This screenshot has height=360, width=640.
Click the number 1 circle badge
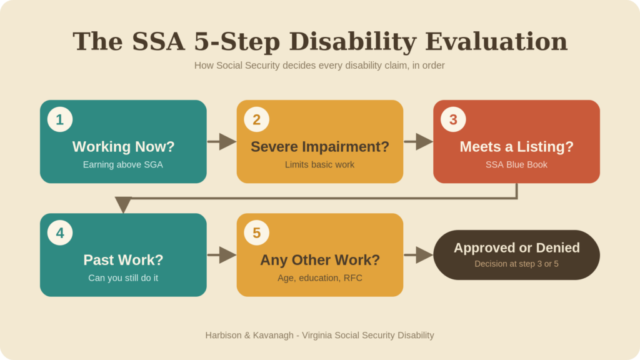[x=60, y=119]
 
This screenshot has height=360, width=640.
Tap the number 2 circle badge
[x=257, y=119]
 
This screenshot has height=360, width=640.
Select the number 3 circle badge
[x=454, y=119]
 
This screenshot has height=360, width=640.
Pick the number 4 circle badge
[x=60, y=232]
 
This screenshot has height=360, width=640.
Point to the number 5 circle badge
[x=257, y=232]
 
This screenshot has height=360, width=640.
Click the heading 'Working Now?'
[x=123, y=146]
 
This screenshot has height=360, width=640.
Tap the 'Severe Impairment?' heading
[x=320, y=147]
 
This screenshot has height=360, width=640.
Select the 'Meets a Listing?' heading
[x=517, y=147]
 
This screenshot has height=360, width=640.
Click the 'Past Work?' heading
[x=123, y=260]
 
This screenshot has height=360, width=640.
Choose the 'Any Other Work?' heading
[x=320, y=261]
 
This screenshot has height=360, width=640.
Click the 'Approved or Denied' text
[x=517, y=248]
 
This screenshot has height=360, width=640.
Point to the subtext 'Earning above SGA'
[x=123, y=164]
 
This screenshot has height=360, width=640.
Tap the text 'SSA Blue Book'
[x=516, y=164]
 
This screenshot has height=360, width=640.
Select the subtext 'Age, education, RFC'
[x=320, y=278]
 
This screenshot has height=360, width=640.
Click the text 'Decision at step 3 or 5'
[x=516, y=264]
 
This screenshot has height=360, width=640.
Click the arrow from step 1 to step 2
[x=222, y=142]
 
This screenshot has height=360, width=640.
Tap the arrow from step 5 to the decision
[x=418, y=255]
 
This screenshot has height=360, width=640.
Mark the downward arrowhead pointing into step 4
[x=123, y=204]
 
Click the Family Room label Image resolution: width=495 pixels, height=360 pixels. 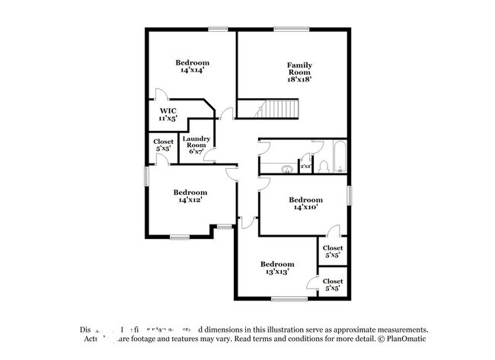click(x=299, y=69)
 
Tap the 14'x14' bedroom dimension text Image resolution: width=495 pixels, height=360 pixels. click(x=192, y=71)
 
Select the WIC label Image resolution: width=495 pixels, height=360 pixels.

_Exercise brief:_
Rewrite the stretch from the line that contains "Tap the 14'x14'" through the end of the rows, requests included, scaling every answer coordinate by 0.35 and rounding each to a whole number with halves going up. Give only those lines.

_Task response:_
Tap the 14'x14' bedroom dimension text Image resolution: width=495 pixels, height=360 pixels. click(x=67, y=25)
 
Select the WIC label Image resolution: width=495 pixels, height=360 pixels.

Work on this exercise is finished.